Como regalo inesperado e inmerecido, su trágica muerte me ayudó a comprender
mejor el dolor de quienes pierden a sus seres queridos en plena juventud a
causa de un accidente de tráfico, un cáncer fulminante o un infarto súbito. Solo cuando se ha experimentado algo parecido se comprende
hasta dónde puede llegar el desgarro interior, la sensación de pérdida e
injusticia. De todos modos, muy pronto el dolor se transformó en esperanza
inquebrantable. Recuerdo que titulamos su funeral con unas palabras de Jesús
tomadas del evangelio de Juan: “Os
conviene que yo me vaya”. Hay ausencias
físicas que se convierten en presencias
espirituales. Cuando nos es concedido transformar una pérdida en ganancia comprendemos
que la vida es demasiado misteriosa como para ser medida como medimos la
longitud de una ca rretera o el peso de una mercancía. ¿No es esta la esencia
del misterio pascual?
El domingo pasado
celebramos la
fiesta de la Ascensión del Señor. Me hubiera gustado haber escrito un
pequeño comentario, como suelo hacer todos los domingos, pero fue el primer día
de mi “ayuno” digital. Preferí vivir con intensidad la primera comunión de mi
sobrina y el encuentro con muchas personas queridas. El blog siempre puede
esperar. No quiero sentirme esclavo de mí mismo. De todos modos, si hubiera
dispuesto de tiempo, habría escrito algo sobre el juego de
ausencia/presencia/misión que encierra la fiesta. La ausencia física de Jesús inaugura un nuevo modo de presencia que empuja la misión de la
Iglesia. Por eso, el relato de Lucas dice que los discípulos regresaron a Jerusalén
“llenos de alegría”, no cabizbajos,
como el lector hubiera imaginado. Esta alegría, que ha sido la nota dominante
durante el tiempo pascual que está a punto de concluir, debería ser siempre una
de las señas de identidad de los verdaderos creyentes. Es verdad que hay muchos
–demasiados– motivos que nos invitan a la tristeza e incluso a la desesperanza.

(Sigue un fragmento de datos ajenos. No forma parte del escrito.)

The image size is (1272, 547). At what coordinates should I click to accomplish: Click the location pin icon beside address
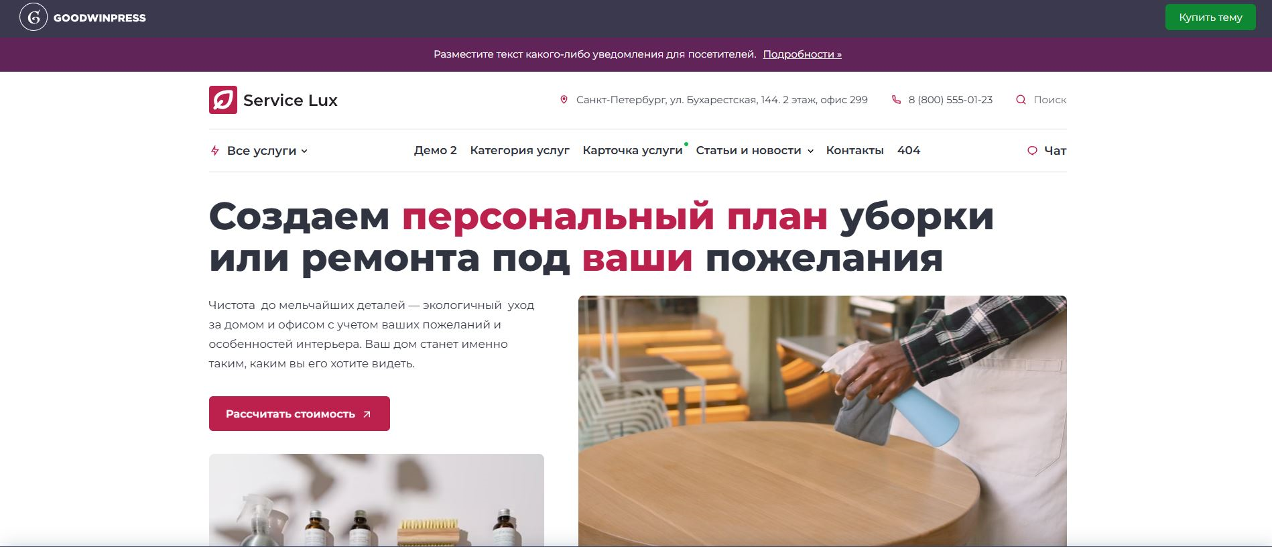pyautogui.click(x=564, y=100)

Sin embargo, quienes reconocen la presencia misteriosa de Jesús en nuestro
mundo nunca se hunden. La tristeza no está ligada tanto al sufrimiento, cuanto a la
falta de fe y de esperanza. ¡He aprendido mucho de las personas que, en medio
de sus pruebas y dolores, no van por la vida lamentándose, repartiendo culpas,
tirando balones fuera, sino que se unen estrechamente al Cristo que sigue
sufriendo, muriendo y resucitando! Por eso, sin alardes insultantes, mantienen
siempre un tono sereno, una alegría sostenida que nos ayuda a los demás a
seguir viviendo.
Me alegro de ese pequeño "descanso", bastante merecido, pues admiro tu capacidad para escribir con tanta asiduidad, reflexiones que nos hacen pensar y aprender. ¡Muchas gracias!